* [Data shown]:
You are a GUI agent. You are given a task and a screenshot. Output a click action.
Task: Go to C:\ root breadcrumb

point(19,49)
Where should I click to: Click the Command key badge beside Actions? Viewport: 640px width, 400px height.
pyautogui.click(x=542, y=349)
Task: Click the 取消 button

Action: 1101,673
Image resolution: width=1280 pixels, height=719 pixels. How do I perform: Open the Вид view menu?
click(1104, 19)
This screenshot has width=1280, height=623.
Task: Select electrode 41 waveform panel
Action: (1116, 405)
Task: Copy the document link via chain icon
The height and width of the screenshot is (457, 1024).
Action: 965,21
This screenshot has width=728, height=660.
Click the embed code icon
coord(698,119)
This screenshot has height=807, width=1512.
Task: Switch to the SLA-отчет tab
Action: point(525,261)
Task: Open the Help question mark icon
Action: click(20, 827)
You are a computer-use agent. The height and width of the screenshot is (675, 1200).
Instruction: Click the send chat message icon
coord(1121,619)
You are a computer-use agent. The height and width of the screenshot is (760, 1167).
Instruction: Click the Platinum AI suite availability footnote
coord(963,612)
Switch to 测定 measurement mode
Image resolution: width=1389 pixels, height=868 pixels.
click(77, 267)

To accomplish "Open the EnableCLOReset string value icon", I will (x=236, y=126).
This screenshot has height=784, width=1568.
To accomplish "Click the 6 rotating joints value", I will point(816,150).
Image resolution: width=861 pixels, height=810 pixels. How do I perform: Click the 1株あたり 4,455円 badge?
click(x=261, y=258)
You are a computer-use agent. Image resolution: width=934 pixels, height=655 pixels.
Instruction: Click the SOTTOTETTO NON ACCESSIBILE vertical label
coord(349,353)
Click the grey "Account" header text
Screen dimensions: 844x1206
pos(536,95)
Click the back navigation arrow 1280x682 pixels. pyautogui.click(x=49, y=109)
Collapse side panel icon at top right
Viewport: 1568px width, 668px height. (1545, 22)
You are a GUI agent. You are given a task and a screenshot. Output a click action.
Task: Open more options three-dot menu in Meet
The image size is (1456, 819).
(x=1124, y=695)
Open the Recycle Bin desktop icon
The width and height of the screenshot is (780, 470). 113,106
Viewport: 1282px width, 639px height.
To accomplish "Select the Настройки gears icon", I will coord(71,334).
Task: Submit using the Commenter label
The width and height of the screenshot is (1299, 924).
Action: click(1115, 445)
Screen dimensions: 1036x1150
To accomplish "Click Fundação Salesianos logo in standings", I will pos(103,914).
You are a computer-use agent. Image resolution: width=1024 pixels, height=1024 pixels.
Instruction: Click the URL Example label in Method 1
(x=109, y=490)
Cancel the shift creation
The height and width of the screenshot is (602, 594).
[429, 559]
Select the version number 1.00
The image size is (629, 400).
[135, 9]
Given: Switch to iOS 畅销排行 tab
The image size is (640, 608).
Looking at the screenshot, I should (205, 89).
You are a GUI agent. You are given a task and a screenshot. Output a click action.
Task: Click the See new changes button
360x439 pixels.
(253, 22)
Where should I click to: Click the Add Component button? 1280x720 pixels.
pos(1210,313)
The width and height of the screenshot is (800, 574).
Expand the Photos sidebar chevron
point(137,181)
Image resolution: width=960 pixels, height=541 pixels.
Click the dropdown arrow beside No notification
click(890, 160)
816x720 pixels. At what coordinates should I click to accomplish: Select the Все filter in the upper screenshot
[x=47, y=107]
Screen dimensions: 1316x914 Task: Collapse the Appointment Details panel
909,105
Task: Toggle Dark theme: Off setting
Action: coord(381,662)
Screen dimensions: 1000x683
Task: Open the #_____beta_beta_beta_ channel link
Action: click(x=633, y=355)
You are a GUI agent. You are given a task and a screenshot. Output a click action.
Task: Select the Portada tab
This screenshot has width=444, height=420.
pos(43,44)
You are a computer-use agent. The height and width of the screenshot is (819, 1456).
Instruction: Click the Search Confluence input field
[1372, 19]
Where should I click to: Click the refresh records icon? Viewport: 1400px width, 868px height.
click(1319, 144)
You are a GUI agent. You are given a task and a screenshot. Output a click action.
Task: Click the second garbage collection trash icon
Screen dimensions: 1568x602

* [What you need to do]: Please copy out the lines word for word, starting at the first one and ending at the line that contains "Action: 965,21".

* [Exercise solution]:
You are a GUI agent. You are given a task and a screenshot. Output a click action.
Task: Go to C:\ root breadcrumb

point(19,49)
Where should I click to: Click the Command key badge beside Actions? Viewport: 640px width, 400px height.
pyautogui.click(x=542, y=349)
Task: Click the 取消 button

Action: 1101,673
Image resolution: width=1280 pixels, height=719 pixels. How do I perform: Open the Вид view menu?
click(1104, 19)
This screenshot has width=1280, height=623.
Task: Select electrode 41 waveform panel
Action: (1116, 405)
Task: Copy the document link via chain icon
The height and width of the screenshot is (457, 1024).
Action: 965,21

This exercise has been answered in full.